▶ [Work to be completed]: Filter the records, keeping every line that has the string "Partners".

▶ [Records provided]:

____

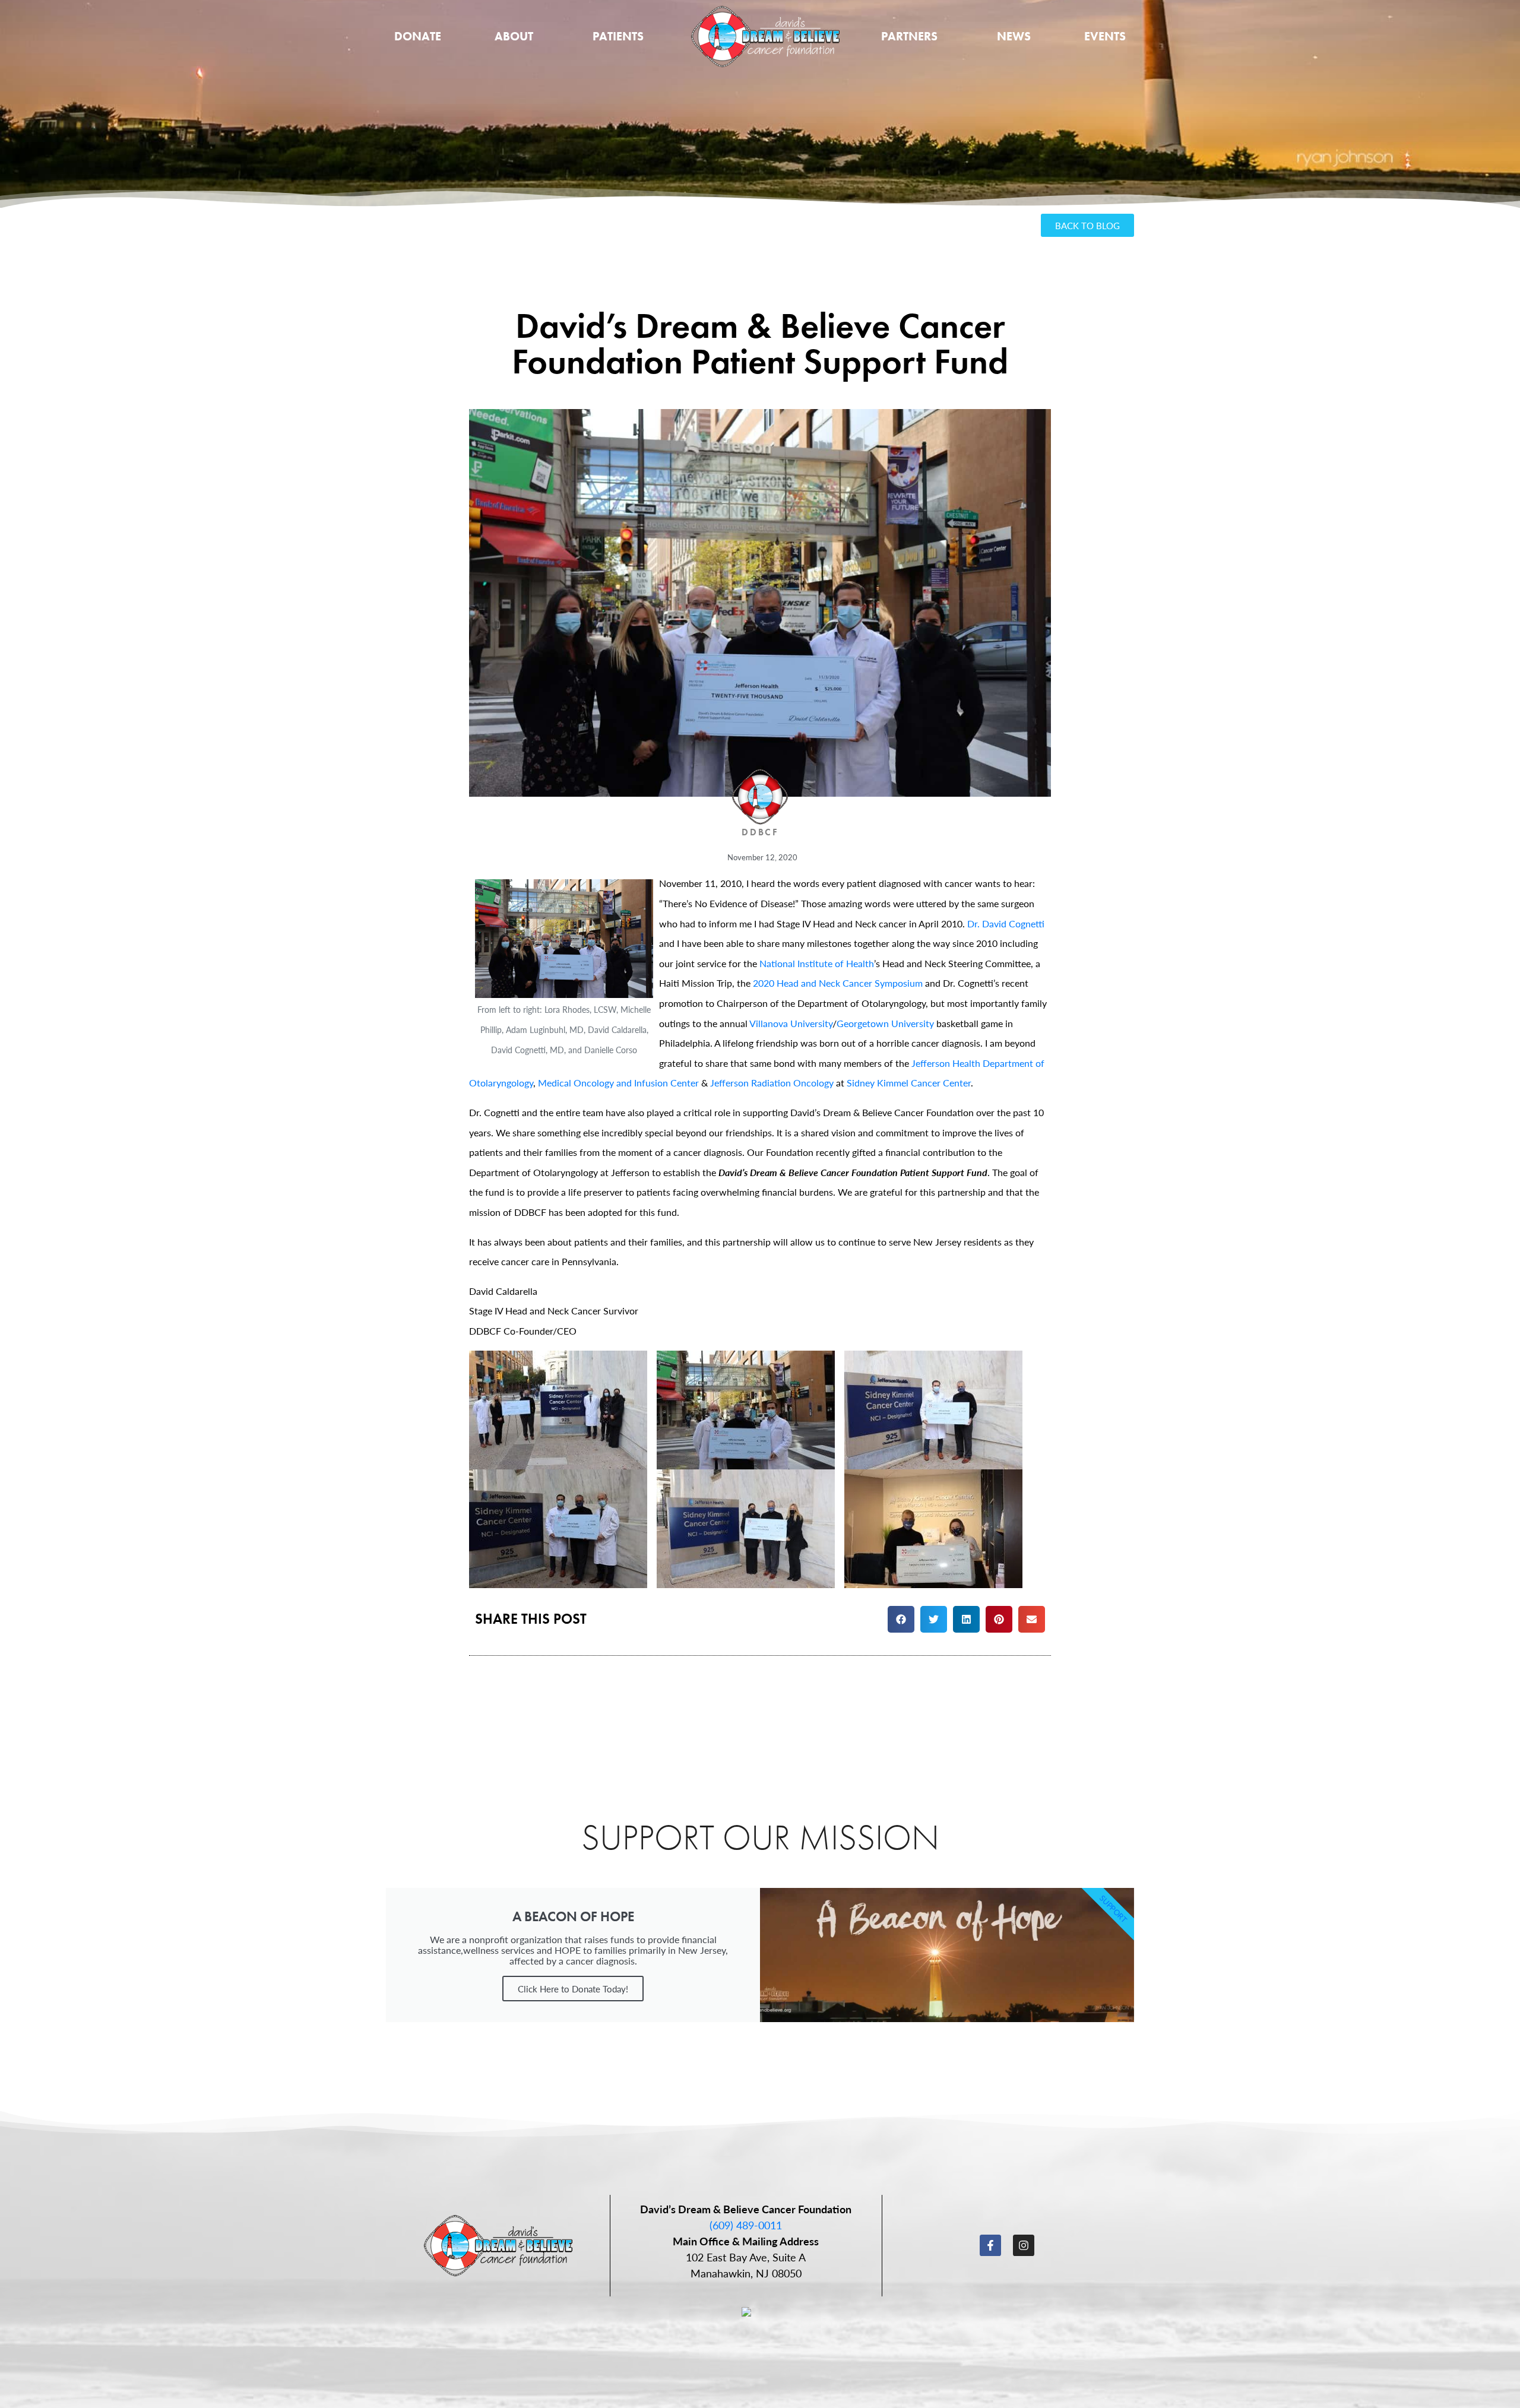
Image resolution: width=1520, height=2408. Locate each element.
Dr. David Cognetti (1005, 923)
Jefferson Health (945, 1063)
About (514, 36)
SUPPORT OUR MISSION (760, 1837)
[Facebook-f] (990, 2245)
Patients (618, 36)
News (1014, 36)
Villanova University (790, 1023)
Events (1105, 36)
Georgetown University (885, 1023)
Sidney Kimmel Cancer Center (909, 1082)
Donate (417, 36)
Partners (909, 36)
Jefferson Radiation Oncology (772, 1082)
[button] (901, 1619)
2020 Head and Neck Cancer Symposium (838, 983)
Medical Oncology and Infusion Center (618, 1082)
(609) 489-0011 (746, 2224)
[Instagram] (1023, 2245)
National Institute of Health (816, 963)
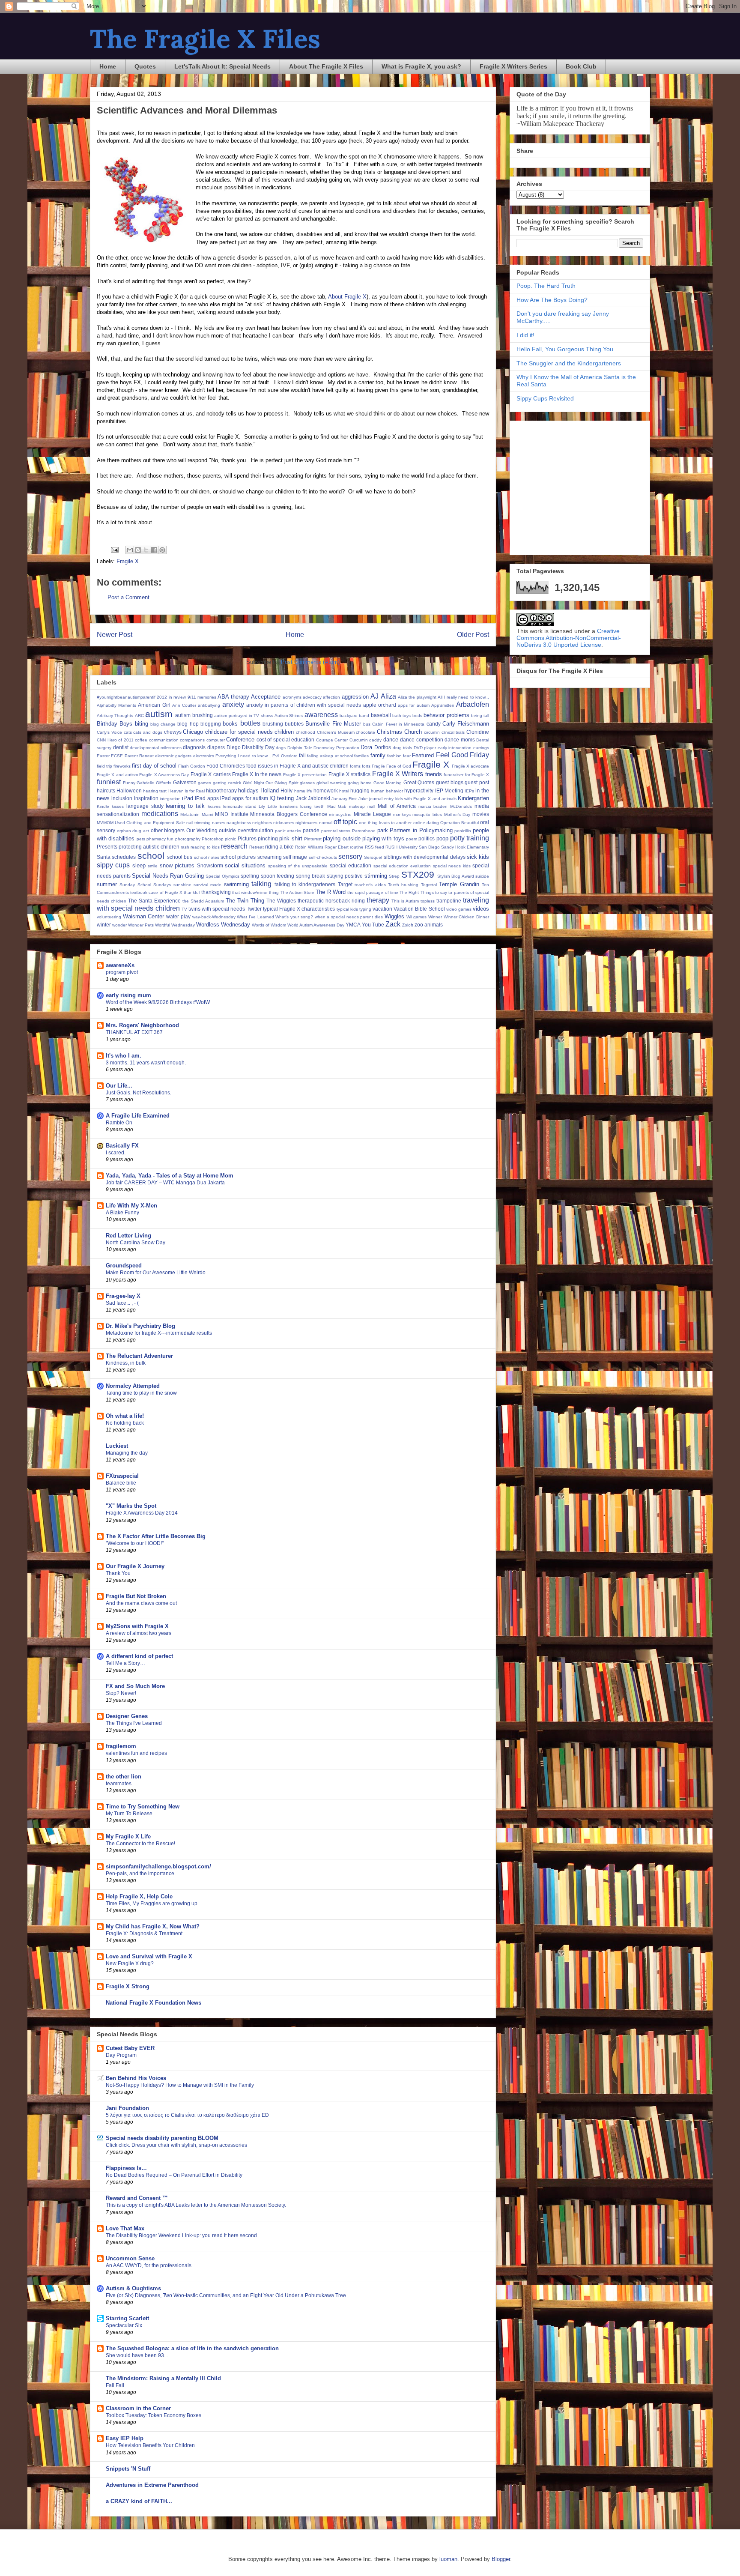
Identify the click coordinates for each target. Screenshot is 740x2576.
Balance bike (121, 1483)
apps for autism (413, 705)
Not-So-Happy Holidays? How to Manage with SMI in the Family (180, 2085)
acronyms (292, 697)
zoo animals (429, 924)
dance (390, 739)
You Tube (373, 924)
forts (366, 766)
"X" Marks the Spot (131, 1506)
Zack (392, 924)
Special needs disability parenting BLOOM (162, 2138)
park (382, 830)
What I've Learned (255, 916)
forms (355, 766)
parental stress (336, 830)
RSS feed (374, 847)
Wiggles (394, 916)
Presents (107, 846)
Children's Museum (336, 732)
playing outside (341, 838)
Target (345, 884)
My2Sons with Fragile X (137, 1626)
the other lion (123, 1776)
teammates (118, 1784)
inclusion (121, 798)
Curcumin (358, 740)
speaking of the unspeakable (298, 866)
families (361, 755)
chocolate (365, 732)
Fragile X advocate (470, 766)
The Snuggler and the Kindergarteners (568, 363)
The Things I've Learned (134, 1723)
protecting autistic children (149, 846)
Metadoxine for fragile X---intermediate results (159, 1333)
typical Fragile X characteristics (299, 908)
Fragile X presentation (305, 774)
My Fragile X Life (128, 1836)
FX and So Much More (135, 1686)
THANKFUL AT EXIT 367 (134, 1032)
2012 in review (171, 697)
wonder (119, 925)
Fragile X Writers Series (513, 66)
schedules (124, 857)
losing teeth (312, 806)
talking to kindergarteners (305, 884)
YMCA (353, 924)
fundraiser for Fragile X (466, 774)
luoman (448, 2559)
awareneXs (120, 965)
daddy (375, 740)
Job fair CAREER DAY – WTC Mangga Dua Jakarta (165, 1183)
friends (433, 774)
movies (480, 814)
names (218, 822)
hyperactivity (418, 790)
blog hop (187, 723)
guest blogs (449, 782)
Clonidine (477, 732)
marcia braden (433, 806)
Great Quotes (419, 782)
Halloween (129, 790)
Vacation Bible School (419, 908)
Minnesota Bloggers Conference (288, 814)
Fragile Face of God (391, 766)
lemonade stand (240, 806)
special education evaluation (402, 866)
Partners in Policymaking (421, 830)
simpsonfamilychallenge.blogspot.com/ (158, 1866)
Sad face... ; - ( (122, 1303)
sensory (350, 856)
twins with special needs (216, 908)
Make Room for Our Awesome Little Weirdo (156, 1273)
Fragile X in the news (256, 774)
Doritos (382, 747)
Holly (286, 790)
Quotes (145, 66)
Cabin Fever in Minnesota (398, 724)
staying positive (345, 876)
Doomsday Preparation (336, 747)
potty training (469, 838)
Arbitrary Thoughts (115, 715)
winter (104, 924)
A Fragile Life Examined (138, 1115)
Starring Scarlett (127, 2318)
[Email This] (129, 550)
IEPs (469, 791)
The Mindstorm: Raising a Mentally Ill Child (163, 2378)
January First (344, 798)
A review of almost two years (138, 1633)
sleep (139, 865)
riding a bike (279, 846)
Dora (366, 747)
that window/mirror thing (255, 892)
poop (442, 838)
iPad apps (206, 798)
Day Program (121, 2055)
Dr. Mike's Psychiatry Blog (140, 1326)
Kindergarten (473, 798)
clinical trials (453, 732)
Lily (262, 806)
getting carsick (227, 782)
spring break (310, 876)
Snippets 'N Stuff (128, 2468)
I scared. (115, 1153)
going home (360, 782)
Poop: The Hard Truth (546, 285)
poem (411, 839)
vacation (382, 908)
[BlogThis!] (138, 550)
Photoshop (213, 839)
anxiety (233, 704)
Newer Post (114, 634)
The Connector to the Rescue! (140, 1844)
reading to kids (205, 847)
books (230, 723)
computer (215, 740)
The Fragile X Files (205, 38)
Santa (103, 857)
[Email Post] (114, 549)
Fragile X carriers (211, 774)
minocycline (340, 814)
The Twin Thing (245, 900)
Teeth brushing (403, 884)
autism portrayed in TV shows (243, 715)
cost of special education (286, 739)
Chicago (193, 732)
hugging (360, 790)
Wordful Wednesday (175, 925)
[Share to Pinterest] (162, 550)
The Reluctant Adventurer (139, 1356)
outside (227, 830)
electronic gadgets (173, 755)
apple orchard (379, 705)
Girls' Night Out (258, 782)
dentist (120, 747)
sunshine (182, 884)
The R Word (330, 892)
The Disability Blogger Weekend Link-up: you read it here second (181, 2235)
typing (365, 909)
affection (331, 697)
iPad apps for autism (244, 798)
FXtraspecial (122, 1476)
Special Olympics (222, 876)
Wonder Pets (141, 925)
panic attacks (288, 830)
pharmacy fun (159, 839)
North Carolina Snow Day (135, 1243)
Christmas (389, 732)
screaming (269, 857)
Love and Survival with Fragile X (149, 1956)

____

▶ [Reply]:
Partners (909, 36)
Partners in Policymaking (421, 830)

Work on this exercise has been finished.